*** Opening PROVIDED TEXT ***

And Stockman closes on a downbeat note:
Warehouses have been an economic boon. But politically, for workers, they are a loss.
Factoids
The wellspring of democracy?
Factories were so good at political mobilization, in fact, that some credit them for democracy itself. Women and working-class men won the right to vote in the United States, Western Europe and much of East Asia after about a quarter of those populations were employed in factories, according to recent research by Sam van Noort, a lecturer at Princeton.
| Farah Stockman, We Don’t Yet Understand What Warehouse Work Is Doing to Communities
What critical threshold will define the turning point where all workers a voice in the strategy and operations of the businesses that employ them? Will we continue subject to ‘private governments’, that operate more like monarchies than democracies?
…
BYD.
In just a few years, BYD has grown its presence beyond China to 100 countries. In the first six months of this year, a quarter of all hybrid or fully electric vehicles sold on the planet were made by BYD, the company said.
…
Broccoli really is a superfood.
In a recent analysis, 17 out of 23 studies found associations between eating broccoli and having lower risks of common cancers, including lung, colon and breast cancer. Taken together, the studies suggested that people who ate broccoli at least once a week were 36 percent less likely to develop cancer than those who didn’t.
I eat broccoli all the time, but if I didn’t I’d sign up now.
Elsewhere
The National Labor Relations Board is being overwhelmed.
From October 1, 2023 to September 30, 2024, the National Labor Relations Board received 3,286 union election petitions, up 27% since FY 2023, when the Agency received 2,593 petitions. This is more than double the number of petitions received since FY 2021, when the NLRB received 1,638 petitions.
Likewise, from FY 2023 to FY 2024, unfair labor practice charge filings increased 7% (from 19,869 to 21,292 cases). In sum, the NLRB’s field offices received a total of 24,578 cases, the highest total case intake in over a decade.
“The surge in cases we’ve received in the last few years is a testament to workers knowing and exercising their rights under the National Labor Relations Act and to our board agents’ accessibility and respectful engagement with them,” said NLRB General Counsel Jennifer Abruzzo. “Our committed and talented NLRB staff continue to process cases with professionalism and care, despite working with limited resources. I urge Congress to fully fund the NLRB so that employers, unions, and workers receive prompt and meaningful case resolutions.”
| National Labor Relations Board
Tell your representatives to fully fund the NLRB.
…
In-Groups and Out Groups
Jasmine Gartner is a great questioner, and a recent post is introduced by a question: Who's in? Who's out?
Instead of talking about ‘minority’ and ‘majority’ groups in an organization, she suggests ‘in-groups’ and ‘out-groups’:
An exec team in a company are the minority in terms of the number of people, but they are the majority in terms of the amount of power that they hold.
For this reason, I prefer to use the terms "in-groups" and "out-groups." An in-group has the power; an out-group has less or no power.
If you want to encourage a more inclusive workplace, start by collecting some data. Look around and talk to people. Who’s in? Who’s out? Who has the power in your organisation (and what does that power look like – is it the purse-strings, the decision-making, the ability to influence, knowledge, access amongst many other options)? Who doesn’t? I find when I run this as an exercise in training, people know the answers to these questions immediately.
Once you’ve identified the out-groups, and why they’re out, you can start to consciously think about how to craft an inclusive workplace culture.
Before an inclusive culture can be coaxed into being, find out who’s excluded, and how.

*** Closing PROVIDED TEXT ***
*** Opening STORED DATA ***

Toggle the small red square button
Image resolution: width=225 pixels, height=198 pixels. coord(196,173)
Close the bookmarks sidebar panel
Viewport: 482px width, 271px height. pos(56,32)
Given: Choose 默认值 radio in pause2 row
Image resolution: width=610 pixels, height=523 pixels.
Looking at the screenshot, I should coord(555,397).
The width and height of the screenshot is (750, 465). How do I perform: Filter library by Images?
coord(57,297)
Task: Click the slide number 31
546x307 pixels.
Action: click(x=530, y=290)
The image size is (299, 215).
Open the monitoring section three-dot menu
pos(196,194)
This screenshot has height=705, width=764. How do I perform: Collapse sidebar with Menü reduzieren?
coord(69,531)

*** Closing STORED DATA ***
*** Opening STORED DATA ***

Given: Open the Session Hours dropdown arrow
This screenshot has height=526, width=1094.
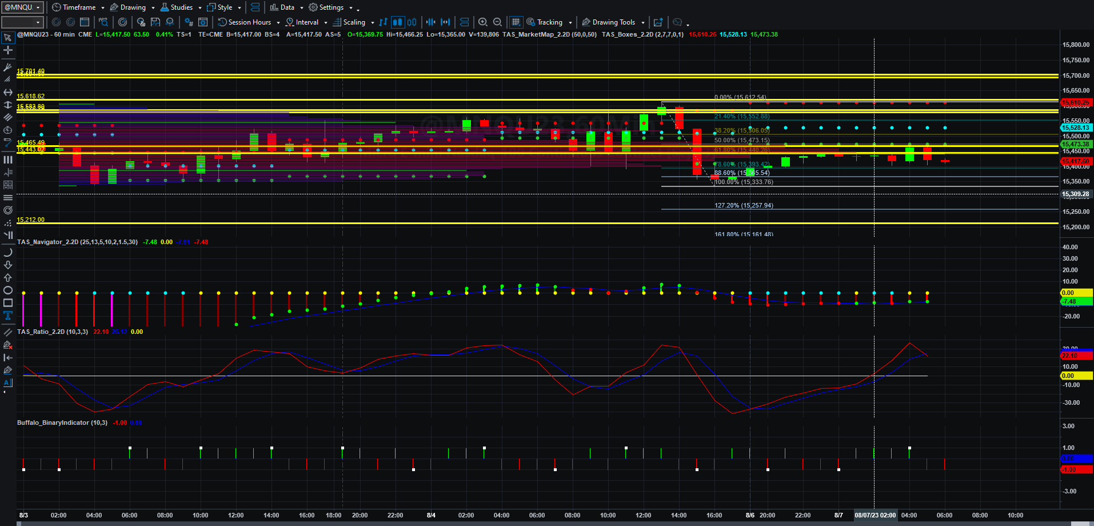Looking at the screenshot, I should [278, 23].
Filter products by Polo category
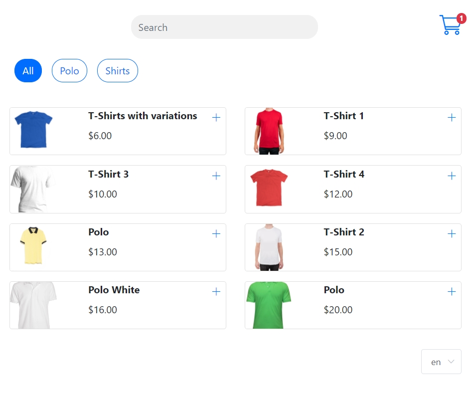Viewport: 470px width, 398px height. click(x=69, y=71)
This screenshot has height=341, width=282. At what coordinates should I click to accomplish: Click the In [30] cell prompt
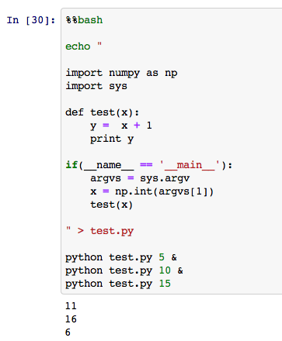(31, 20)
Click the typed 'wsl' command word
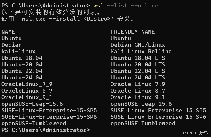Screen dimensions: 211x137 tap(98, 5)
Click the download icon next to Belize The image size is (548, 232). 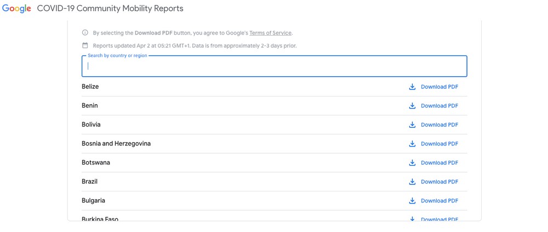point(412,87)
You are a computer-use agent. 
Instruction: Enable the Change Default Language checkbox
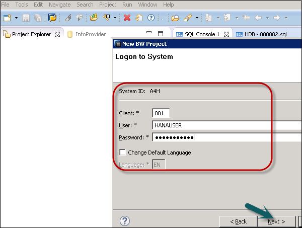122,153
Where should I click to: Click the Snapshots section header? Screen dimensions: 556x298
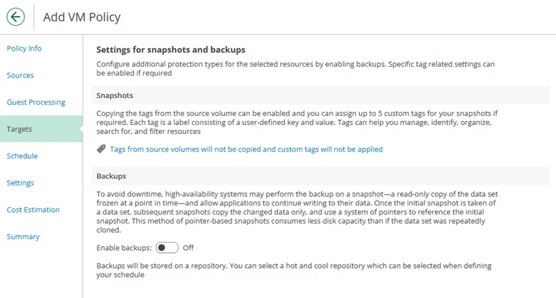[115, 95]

*** Closing STORED DATA ***
*** Opening STORED DATA ***

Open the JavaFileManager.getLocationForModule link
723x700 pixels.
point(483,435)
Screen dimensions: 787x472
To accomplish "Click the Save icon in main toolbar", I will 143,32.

*** Closing STORED DATA ***

WORK TO COMPLETE »
Decide whether each statement below agrees with the provided text. Answer yes or no for each, and quote the deciding words from the text.
1. The National Labor Relations Board received more union election petitions in FY 2024 than in FY 2023.
2. People who ate broccoli at least once a week were half as likely to develop cancer as those who didn't.
3. BYD's presence now reaches 100 countries beyond China.

REPLY »
1. Yes: "received 3,286 union election petitions, up 27% since FY 2023, when the Agency received 2,593 petitions"
2. No: "people who ate broccoli at least once a week were 36 percent less likely to develop cancer than those who didn’t"
3. Yes: "BYD has grown its presence beyond China to 100 countries"